# Consegne dell'esercizio
1 - Le affermazioni seguenti concordano con il brano su San Filippo? Per ciascuna rispondi sì o no e cita alla lettera le parole del brano che lo stabiliscono.
(a) Il giglio in argento è stato offerto durante la Santa Messa del 12 marzo.
(b) Sul nastro del giglio sono incisi i nomi dei sindaci della città.
(c) La lampada votiva sarà alimentata dall'Amministrazione comunale.
2 - Riporta parola per parola il passo del brano su San Filippo che comincia con "Durante la Santa" e termina con "il Santo Patrono.".
3 - Come proseguiresti il brano su San Filippo dopo la sua ultima frase?

# Estratto del testo
§

L’apostolo Giovanni nella sua prima lettera afferma: «chi osserva la parola di Gesù, in lui l’amore di Dio è perfetto» (1Gv 2,5). Maria ci ricorda sempre: “Fate quello che vi dirà”.

Leggiamo il Vangelo, amiamo il Vangelo, viviamo il Vangelo. E una forza nuova di amore verrà in noi, la forza dello Spirito santo, che ci fa missionari di amore e di pace in mezzo agli altri.

Cari amici, chi teme il Signore è sempre grande e può aspirare a grandi cose, a cose più grandi in questo mondo che si sente condannato alla mediocrità. San Filippo fu sempre pieno del timore di Dio e fu sempre grande nell’amore.

Durante la Santa Messa del 12 marzo è stato solennemente offerto un “giglio in argento” a San Filippo. Sul nastro del giglio sono incisi i nomi di tutte le Congregazioni dell’Oratorio tuttora esistenti. Insomma tutti “figli di San Filippo Neri”, legati a Lui riconoscendolo “Padre nello Spirito”. Questa sera il Sindaco a nome dell’Amministrazione comunale farà dono a San Filippo di una lampada votiva che sarà costantemente alimentata dal popolo guardiese che in questo modo onorerà il Santo Patrono.

§

(Voci tratte da una raccolta)
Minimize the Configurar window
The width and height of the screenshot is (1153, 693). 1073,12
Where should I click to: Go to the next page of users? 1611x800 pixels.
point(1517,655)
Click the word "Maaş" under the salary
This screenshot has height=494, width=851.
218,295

§

# Risposte fornite
1 -
(a) Sì: «Durante la Santa Messa del 12 marzo è stato solennemente offerto un “giglio in argento” a San Filippo».
(b) No: «Sul nastro del giglio sono incisi i nomi di tutte le Congregazioni dell’Oratorio tuttora esistenti».
(c) No: «che sarà costantemente alimentata dal popolo guardiese».

2 -
Durante la Santa Messa del 12 marzo è stato solennemente offerto un “giglio in argento” a San Filippo. Sul nastro del giglio sono incisi i nomi di tutte le Congregazioni dell’Oratorio tuttora esistenti. Insomma tutti “figli di San Filippo Neri”, legati a Lui riconoscendolo “Padre nello Spirito”. Questa sera il Sindaco a nome dell’Amministrazione comunale farà dono a San Filippo di una lampada votiva che sarà costantemente alimentata dal popolo guardiese che in questo modo onorerà il Santo Patrono.

3 -
Insomma cari amici, inizia un anno straordinario non solo perché accompagnati da questo santo della gioia, di cui dobbiamo comprendere il segreto, ma sarà un anno ricco della grazia di Dio che attraverso l’indulgenza plenaria darà a tutti l’opportunità di una vita nuova nello Spirito, nell’amore e nella pace. San Filippo veramente fa un grande dono a tutti i suoi figli e in modo speciale ai guardiesi che dal 1626 (solo quattro anni dopo la sua canonizzazione), si onorano della sua paterna protezione.

Viviamo questo anno con un cuore aperto alla grazia ed all’amore per tutti, in particolare per i più deboli ed i più poveri perché la solitudine degli anziani sia vinta, la vita dei piccoli trovi forza e cresca la speranza nella vita di ognuno.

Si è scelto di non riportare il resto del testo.